▶ [DIRECTIONS FOR THIS TASK]
Return the records exactly as they are.
================
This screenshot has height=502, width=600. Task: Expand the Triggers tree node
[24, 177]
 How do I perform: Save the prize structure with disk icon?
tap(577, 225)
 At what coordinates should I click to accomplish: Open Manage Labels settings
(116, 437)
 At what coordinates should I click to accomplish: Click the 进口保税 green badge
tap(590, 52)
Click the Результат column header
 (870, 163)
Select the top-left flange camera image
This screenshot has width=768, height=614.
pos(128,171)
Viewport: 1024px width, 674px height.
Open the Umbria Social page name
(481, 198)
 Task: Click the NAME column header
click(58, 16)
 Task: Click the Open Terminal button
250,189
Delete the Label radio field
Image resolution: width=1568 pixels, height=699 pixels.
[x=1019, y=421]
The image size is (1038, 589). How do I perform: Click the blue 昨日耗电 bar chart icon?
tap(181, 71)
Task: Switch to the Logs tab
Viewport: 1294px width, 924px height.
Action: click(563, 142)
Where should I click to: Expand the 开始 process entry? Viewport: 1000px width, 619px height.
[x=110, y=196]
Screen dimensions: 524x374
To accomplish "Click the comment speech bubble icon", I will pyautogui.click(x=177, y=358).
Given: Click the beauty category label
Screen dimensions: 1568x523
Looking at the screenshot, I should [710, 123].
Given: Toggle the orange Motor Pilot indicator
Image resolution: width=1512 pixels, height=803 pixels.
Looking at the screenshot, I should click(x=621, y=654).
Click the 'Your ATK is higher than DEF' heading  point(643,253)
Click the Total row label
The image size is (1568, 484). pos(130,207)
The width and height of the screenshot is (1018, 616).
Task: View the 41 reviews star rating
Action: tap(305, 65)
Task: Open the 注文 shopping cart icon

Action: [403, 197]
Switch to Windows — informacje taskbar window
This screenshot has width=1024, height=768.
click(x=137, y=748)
================
▶ [RESPONSE TO THIS EXERCISE]
This screenshot has height=502, width=600. Task: Expand the Triggers tree node
[24, 177]
 How do I perform: Save the prize structure with disk icon?
tap(577, 225)
 At what coordinates should I click to accomplish: Open Manage Labels settings
(116, 437)
 At what coordinates should I click to accomplish: Click the 进口保税 green badge
tap(590, 52)
Click the Результат column header
 (870, 163)
Select the top-left flange camera image
This screenshot has width=768, height=614.
pos(128,171)
Viewport: 1024px width, 674px height.
Open the Umbria Social page name
(481, 198)
 Task: Click the NAME column header
click(58, 16)
 Task: Click the Open Terminal button
250,189
Delete the Label radio field
Image resolution: width=1568 pixels, height=699 pixels.
[x=1019, y=421]
The image size is (1038, 589). How do I perform: Click the blue 昨日耗电 bar chart icon?
tap(181, 71)
Task: Switch to the Logs tab
Viewport: 1294px width, 924px height.
Action: click(563, 142)
Where should I click to: Expand the 开始 process entry? Viewport: 1000px width, 619px height.
[x=110, y=196]
Screen dimensions: 524x374
To accomplish "Click the comment speech bubble icon", I will pyautogui.click(x=177, y=358).
Given: Click the beauty category label
Screen dimensions: 1568x523
Looking at the screenshot, I should [710, 123].
Given: Toggle the orange Motor Pilot indicator
Image resolution: width=1512 pixels, height=803 pixels.
Looking at the screenshot, I should click(x=621, y=654).
Click the 'Your ATK is higher than DEF' heading  point(643,253)
Click the Total row label
The image size is (1568, 484). pos(130,207)
The width and height of the screenshot is (1018, 616).
Task: View the 41 reviews star rating
Action: tap(305, 65)
Task: Open the 注文 shopping cart icon

Action: [403, 197]
Switch to Windows — informacje taskbar window
This screenshot has width=1024, height=768.
click(x=137, y=748)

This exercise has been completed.